The kiss was brief, the embrace longer. She stayed in his arms, smiling, her head against his chest.

"I like this a lot," she murmured. "Nic . . ."

She glanced up at him. At that moment, from somewhere in the network of streets on the city side of the bridge, there was a cry, that of a man in terrible pain. Then, not long after, came a young female voice calling, shouting, words that were so high-pitched and full of distress they were incomprehensible.

"You can't drive home," Agata declared, trying to ignore the din. "You've had too much to drink. A taxi driver will charge the earth to take you out to that beautiful house in the country. My job comes with a little apartment." She hiccupped, out of embarrassment perhaps. "On the Via Governo Vecchio, believe it or not. Please . . ."

He shuffled from side to side and stared at his feet. He hadn't been driving a car lately. At the beginning of the month, when the city had begun to wind down, he'd decided to resurrect his father's ancient Vespa scooter from the garage. The thing was parsimonious with fuel and it was wonderful to feel the fresh air against your face in weather like this, dodging the traffic, parking anywhere.
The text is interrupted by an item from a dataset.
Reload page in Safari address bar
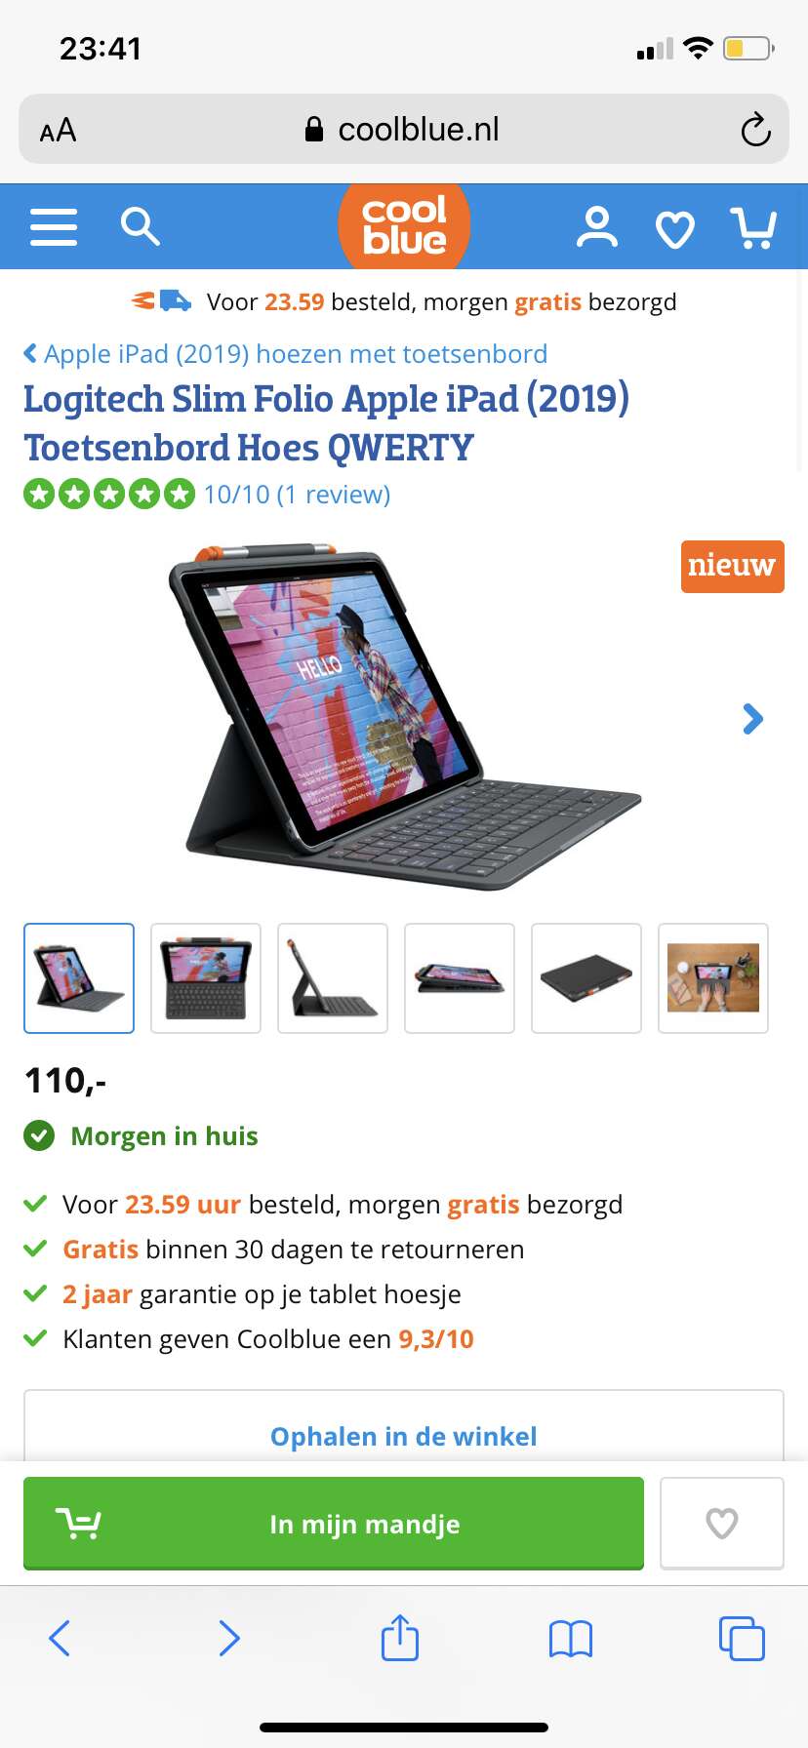808x1748 pixels. tap(755, 130)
The Vespa was a little rusty in places but the engine still had noisy fire in its little belly. Now the decrepit little turquoise beast was just around the corner, waiting on a side street.

The racket from across the road kept getting louder and louder.

"In my apartment I have a . . ." She struggled for the words as her skin took on the warmth of a rising blush. "A . . ."

"A couch?"

"I have a bed." Agata blinked at him, wobbling a little. "There. I've said it." She smiled, a little bashful, perhaps even a little ashamed. "You're happy, just like Teresa said you'd be. Finally. The Nic I always knew was there even when I could see your heart was breaking. My Nic . . ."

"You're babbling," he said, reaching forward and taking her shoulders. "Do you have a couch?"

"I am not babbling. Of course I've got a stupid couch. I live on the Via Governo Vecchio."

"Good. Then-"

The unseen girl was screaming again, at the top of her voice. There was real agony and fear in her cries, not the drunkenness and violence he'd come to recognize over the years.

"There's something wrong," Agata said, her eyes wide and glassy with trepidation.

"Stay here," Costa ordered. "Please."

Then he ran across the riverside road and down toward the tortuous web of lanes and alleys that meandered in every direction out from the ghetto like a tangle of veins and arteries wound around the human heart.